麻布十番の妖遊戯
 猫夜の大きくなった目を見て昭子が触りたくてたまらない表情になるが、また触ろうとして怒られて嫌われたくないので、鼻の奥で荒く呼吸をしてその欲求をおさえていた。

 手をもじもじさせながら、触りたい衝動を堪え忍ぶように体が揺れている。
 太郎もまったく同じであった。
 そんな二人を横目に侍は眉間にしわをこしらえ目を細めて首を左右に振っていた。

 犬飼は続けた。

 私がまだ子犬の頃の話です。
 私は捨て犬でした。
 猫夜を拾ったあの公園で私は捨てられたんです。猫夜がいた場所と同じ場所でした。

 同じく冬の寒さに凍えて、死を待つのみとなっていたのを巨大な猫が助けてくれたんです。

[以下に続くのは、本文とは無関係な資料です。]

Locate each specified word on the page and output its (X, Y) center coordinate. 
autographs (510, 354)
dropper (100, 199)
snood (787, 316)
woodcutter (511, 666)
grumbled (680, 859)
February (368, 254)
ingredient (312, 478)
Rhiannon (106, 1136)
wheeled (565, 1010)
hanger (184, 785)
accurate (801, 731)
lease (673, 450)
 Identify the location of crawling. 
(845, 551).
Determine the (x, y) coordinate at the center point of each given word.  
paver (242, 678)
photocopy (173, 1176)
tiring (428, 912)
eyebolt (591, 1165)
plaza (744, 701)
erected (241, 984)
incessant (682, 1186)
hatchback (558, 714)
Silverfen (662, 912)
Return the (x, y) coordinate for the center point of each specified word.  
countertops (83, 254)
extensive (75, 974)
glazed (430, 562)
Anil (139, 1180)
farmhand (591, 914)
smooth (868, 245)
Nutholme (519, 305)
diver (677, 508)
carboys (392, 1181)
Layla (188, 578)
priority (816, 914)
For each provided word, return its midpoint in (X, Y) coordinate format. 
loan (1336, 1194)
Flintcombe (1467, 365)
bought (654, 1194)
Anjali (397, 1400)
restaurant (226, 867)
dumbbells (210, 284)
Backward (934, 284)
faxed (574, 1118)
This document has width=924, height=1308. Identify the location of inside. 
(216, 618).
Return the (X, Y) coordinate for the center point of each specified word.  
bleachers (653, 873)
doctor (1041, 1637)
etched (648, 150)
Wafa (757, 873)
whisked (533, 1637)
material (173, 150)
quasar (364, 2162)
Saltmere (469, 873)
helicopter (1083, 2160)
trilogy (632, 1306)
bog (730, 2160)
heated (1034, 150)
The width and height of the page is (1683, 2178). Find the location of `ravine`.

 今となっては自分が小さかっただけだったんだと思いますが、そのときは本当に驚いて体が固まったのを覚えてますよ。食われるって思いましたから。

 何日も食べていない私は体力も無く、抵抗する力もありませんでした。もうダメだと思いました。この猫に食われるんだと思うと恐怖で涙がでました。
 しかしその猫は私を食うどころか、むしろ反対に助けてくれたんです。